• _EXERCISE BRIEF_
Repeat exactly the line containing "Haartyp (413, 1307)" and every line after it in the entries, and nothing besides.

---------- DATA FOR THIS TASK

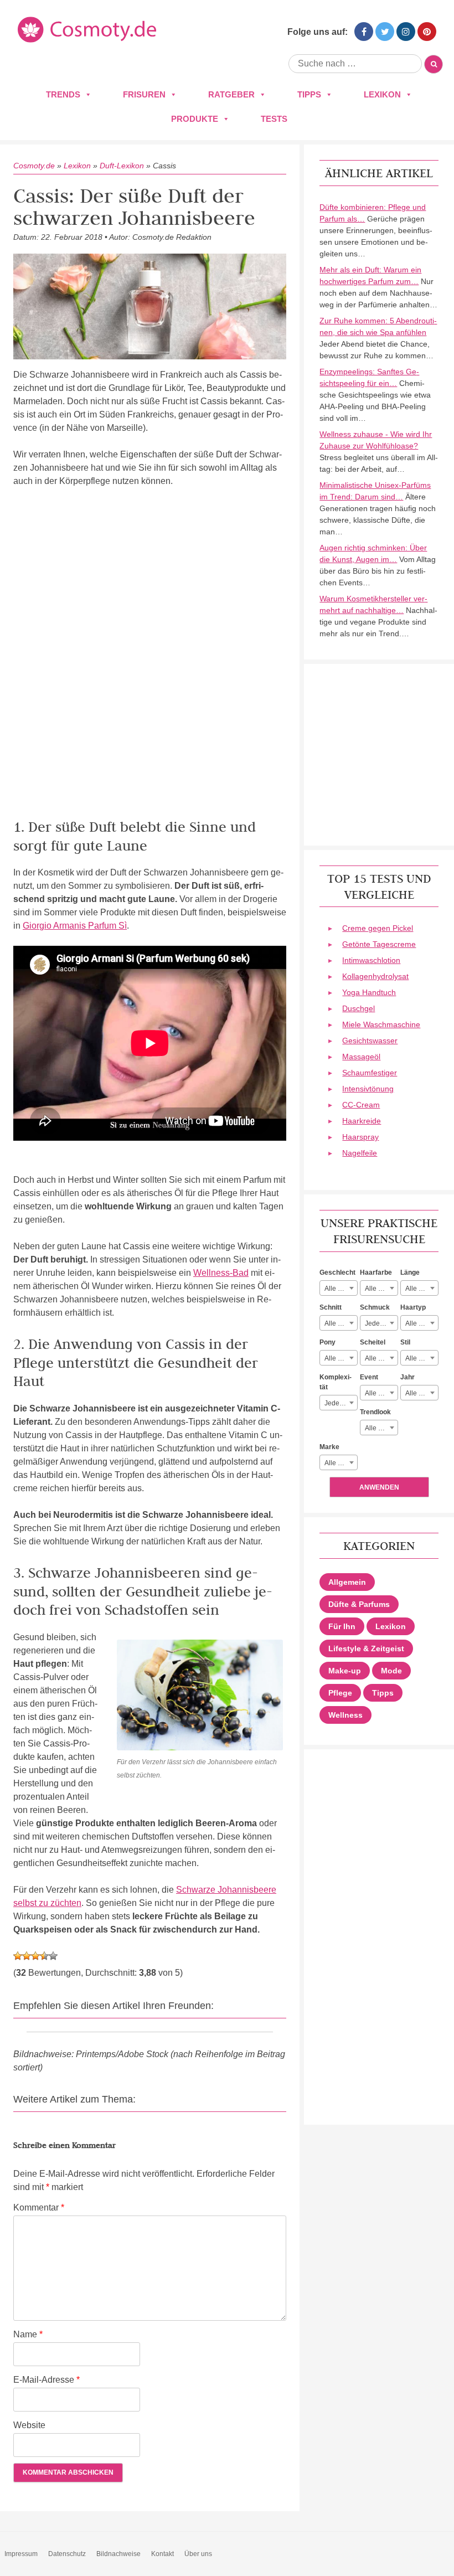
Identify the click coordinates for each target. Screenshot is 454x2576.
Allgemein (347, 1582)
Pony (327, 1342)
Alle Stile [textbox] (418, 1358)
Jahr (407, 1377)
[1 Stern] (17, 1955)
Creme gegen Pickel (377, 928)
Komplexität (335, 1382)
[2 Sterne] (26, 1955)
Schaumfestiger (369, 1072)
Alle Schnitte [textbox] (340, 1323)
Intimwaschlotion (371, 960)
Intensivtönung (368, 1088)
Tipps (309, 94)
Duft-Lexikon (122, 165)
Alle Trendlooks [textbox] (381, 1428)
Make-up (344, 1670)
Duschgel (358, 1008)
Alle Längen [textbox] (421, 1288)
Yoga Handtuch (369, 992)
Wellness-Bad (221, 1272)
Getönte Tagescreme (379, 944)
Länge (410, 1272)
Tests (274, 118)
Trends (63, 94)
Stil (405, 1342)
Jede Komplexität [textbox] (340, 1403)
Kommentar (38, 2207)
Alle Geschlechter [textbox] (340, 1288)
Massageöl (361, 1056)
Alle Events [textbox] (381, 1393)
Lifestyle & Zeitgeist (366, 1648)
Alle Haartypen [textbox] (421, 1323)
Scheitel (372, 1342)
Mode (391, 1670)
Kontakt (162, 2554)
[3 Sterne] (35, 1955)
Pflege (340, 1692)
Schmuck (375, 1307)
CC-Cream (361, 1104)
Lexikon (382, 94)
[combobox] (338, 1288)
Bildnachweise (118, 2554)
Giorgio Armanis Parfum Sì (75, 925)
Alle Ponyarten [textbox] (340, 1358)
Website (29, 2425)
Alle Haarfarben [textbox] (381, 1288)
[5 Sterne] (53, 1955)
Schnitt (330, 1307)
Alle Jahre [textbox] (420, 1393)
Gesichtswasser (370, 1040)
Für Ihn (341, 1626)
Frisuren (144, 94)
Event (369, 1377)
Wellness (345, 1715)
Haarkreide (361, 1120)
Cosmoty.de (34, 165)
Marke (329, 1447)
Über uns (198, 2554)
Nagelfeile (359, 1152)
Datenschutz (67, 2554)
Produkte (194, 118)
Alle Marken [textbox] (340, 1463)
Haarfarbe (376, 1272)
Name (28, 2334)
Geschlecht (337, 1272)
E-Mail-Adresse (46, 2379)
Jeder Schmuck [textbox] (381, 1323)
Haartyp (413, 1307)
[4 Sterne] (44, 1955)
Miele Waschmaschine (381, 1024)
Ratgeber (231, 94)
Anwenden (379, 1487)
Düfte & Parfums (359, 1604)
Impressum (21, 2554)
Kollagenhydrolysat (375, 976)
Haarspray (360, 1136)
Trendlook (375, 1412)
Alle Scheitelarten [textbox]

--------------------

• _SOLVED EXERCISE_
Haartyp (413, 1307)
[4 Sterne] (44, 1955)
Miele Waschmaschine (381, 1024)
Ratgeber (231, 94)
Anwenden (379, 1487)
Düfte & Parfums (359, 1604)
Impressum (21, 2554)
Kollagenhydrolysat (375, 976)
Haarspray (360, 1136)
Trendlook (375, 1412)
Alle Scheitelarten [textbox]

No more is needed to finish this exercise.